A investigação aponta que o desembargador Divoncir Maran assinou a ordem de liberdade, e o CNJ afastou o magistrado, aplicando aposentadoria compulsória após concluir que houve falha na análise dos documentos. A rapidez do procedimento motivou suspeitas de irregularidades.

Mensagens interceptadas entre funcionários do gabinete do desembargador indicam pressa na liberação. Em uma conversa, um assessor disse: vai entrar esse HC, chefe pediu para prover, sugerindo atuação prévia no sistema. A defesa citou problemas de saúde no início da pandemia, mas não houve laudos que comprovassem gravidade.

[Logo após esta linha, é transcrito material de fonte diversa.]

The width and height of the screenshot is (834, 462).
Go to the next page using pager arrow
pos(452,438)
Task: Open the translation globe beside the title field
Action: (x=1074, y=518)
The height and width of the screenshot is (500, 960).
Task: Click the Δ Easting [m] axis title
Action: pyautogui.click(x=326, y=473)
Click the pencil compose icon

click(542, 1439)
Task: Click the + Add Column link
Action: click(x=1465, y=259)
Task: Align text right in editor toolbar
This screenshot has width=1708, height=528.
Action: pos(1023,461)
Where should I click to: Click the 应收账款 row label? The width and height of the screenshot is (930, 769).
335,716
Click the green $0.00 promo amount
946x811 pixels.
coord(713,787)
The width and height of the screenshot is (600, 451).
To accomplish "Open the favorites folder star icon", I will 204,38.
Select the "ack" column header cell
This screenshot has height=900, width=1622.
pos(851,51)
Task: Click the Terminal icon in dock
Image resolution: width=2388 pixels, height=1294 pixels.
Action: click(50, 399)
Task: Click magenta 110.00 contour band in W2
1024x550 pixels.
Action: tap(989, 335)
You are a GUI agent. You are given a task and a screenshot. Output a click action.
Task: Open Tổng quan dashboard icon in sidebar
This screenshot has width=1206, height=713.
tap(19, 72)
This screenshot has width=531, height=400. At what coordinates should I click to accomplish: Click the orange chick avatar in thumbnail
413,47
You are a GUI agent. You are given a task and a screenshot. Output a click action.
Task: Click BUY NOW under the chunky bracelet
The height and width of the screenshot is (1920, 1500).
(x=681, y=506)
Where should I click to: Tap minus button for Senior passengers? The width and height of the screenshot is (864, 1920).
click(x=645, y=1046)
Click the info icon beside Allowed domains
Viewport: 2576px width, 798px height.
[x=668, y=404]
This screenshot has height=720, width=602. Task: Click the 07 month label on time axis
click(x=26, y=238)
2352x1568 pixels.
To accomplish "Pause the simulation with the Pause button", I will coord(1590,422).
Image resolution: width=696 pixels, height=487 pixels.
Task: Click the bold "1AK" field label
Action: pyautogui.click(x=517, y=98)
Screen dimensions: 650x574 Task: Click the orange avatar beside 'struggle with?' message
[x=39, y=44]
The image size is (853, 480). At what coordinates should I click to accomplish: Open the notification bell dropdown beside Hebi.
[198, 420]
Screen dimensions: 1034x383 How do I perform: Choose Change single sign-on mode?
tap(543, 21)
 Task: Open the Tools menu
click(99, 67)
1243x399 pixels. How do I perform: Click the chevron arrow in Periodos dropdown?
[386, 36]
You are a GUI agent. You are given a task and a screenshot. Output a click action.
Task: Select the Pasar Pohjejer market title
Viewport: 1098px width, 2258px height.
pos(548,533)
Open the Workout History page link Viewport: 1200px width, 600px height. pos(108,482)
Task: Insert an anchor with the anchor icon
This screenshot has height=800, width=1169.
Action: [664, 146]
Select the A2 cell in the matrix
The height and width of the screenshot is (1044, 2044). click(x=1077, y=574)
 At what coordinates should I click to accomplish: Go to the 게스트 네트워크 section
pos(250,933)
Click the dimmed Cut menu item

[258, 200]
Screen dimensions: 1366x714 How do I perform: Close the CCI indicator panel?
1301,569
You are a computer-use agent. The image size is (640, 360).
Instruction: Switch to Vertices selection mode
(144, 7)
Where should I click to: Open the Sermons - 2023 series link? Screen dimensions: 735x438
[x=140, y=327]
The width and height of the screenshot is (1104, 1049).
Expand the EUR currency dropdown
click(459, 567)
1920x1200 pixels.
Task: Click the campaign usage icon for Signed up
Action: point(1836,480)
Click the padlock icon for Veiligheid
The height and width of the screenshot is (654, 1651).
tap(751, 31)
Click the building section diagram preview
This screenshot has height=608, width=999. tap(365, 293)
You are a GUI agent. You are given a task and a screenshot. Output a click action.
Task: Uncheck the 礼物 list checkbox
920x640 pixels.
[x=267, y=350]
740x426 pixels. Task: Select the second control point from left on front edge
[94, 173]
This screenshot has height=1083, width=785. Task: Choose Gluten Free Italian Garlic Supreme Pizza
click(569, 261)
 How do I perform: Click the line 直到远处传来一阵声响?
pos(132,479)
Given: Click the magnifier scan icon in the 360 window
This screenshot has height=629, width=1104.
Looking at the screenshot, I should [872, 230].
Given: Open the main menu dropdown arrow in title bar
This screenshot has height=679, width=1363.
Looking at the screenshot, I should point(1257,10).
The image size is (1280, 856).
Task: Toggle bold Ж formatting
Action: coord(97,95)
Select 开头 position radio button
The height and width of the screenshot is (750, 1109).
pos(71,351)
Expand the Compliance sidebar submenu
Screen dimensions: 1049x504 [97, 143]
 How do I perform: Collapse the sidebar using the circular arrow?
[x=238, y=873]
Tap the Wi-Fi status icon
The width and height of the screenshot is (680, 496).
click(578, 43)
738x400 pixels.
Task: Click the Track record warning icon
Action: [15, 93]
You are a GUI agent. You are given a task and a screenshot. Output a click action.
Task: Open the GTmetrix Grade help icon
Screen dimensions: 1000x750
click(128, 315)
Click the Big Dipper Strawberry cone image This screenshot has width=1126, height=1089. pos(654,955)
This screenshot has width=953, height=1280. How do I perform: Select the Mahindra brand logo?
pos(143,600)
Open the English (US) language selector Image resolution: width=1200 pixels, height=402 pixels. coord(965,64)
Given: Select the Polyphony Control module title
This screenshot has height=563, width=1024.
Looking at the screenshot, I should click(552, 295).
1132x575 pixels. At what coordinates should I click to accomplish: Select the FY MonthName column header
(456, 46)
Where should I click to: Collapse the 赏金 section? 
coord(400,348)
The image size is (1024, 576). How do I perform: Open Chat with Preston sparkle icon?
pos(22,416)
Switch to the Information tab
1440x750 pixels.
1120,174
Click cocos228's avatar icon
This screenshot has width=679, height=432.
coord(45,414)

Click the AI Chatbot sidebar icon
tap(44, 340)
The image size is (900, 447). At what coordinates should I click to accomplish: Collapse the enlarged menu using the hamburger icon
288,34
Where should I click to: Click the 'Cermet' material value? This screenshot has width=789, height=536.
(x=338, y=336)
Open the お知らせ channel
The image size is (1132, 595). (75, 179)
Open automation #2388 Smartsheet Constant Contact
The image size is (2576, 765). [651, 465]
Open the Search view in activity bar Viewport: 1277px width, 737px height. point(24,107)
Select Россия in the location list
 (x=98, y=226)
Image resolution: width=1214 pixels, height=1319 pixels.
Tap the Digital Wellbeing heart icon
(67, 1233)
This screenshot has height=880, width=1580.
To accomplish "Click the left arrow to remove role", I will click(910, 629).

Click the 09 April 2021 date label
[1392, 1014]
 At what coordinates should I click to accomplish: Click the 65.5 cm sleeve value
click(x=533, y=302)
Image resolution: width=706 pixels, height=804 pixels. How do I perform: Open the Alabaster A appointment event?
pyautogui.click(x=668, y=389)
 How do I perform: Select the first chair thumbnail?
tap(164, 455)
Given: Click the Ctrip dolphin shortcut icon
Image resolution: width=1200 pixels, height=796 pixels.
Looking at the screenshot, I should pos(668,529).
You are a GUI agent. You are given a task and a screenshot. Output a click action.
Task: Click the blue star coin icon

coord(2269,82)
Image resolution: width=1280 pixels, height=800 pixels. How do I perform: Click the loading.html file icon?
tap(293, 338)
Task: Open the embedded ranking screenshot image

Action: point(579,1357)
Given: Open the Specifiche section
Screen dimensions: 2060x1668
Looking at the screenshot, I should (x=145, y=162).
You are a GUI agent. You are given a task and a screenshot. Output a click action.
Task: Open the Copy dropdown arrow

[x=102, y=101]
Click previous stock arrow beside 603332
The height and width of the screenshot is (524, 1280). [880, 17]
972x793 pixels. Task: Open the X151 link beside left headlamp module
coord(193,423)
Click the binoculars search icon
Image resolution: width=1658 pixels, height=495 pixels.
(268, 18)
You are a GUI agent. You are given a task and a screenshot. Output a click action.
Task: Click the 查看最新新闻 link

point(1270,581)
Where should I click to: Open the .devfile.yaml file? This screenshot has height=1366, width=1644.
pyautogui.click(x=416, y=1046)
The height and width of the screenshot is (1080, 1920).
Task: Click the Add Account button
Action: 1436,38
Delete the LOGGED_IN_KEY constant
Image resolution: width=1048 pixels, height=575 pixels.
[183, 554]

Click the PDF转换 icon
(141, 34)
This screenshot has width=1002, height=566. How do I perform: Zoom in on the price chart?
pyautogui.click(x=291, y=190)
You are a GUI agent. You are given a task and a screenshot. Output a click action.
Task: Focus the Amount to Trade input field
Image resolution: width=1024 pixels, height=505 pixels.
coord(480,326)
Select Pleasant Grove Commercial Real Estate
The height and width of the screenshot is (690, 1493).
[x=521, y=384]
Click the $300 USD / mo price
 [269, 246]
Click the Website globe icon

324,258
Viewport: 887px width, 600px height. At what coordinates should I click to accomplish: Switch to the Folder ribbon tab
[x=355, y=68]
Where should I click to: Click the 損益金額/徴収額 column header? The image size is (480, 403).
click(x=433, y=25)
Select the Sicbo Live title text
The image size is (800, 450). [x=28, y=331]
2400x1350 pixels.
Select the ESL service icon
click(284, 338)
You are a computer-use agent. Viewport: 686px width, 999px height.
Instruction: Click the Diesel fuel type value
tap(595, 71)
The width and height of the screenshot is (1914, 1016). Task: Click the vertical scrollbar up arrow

Fernando Carlana, funcionário responsável pela validação eletrônica, disse que uso de senhas e assinaturas digitais era comum no gabinete. A defesa de Palermo sustenta que o contexto da Covid-19 influenciou decisões, mas a apuração continua para confirmar responsabilidades.

Histórico criminal de Palermo inclui participação no sequestro de um avião de passageiros em 2000, com envolvimento na tentativa de desviar malotes do Banco do Brasil. Investigação da Polícia Federal aponta liderança no tráfico internacional, articulando redes entre o Brasil e grandes cartéis na Bolívia e na Colômbia.

Além do processo no judiciário, Divoncir Maran enfrenta inquéritos por corrupção passiva, ocultação de bens, lavagem de dinheiro e organização criminosa. A defesa do magistrado nega irregularidades e sustenta que não houve ilegalidade no caso.

O caso reacende o debate sobre a eficácia da aposentadoria compulsória como sanção a magistrados. Ministros do STF e membros do Congresso discutem mudanças nas regras disciplinares para crimes éticos no exercício da função pública.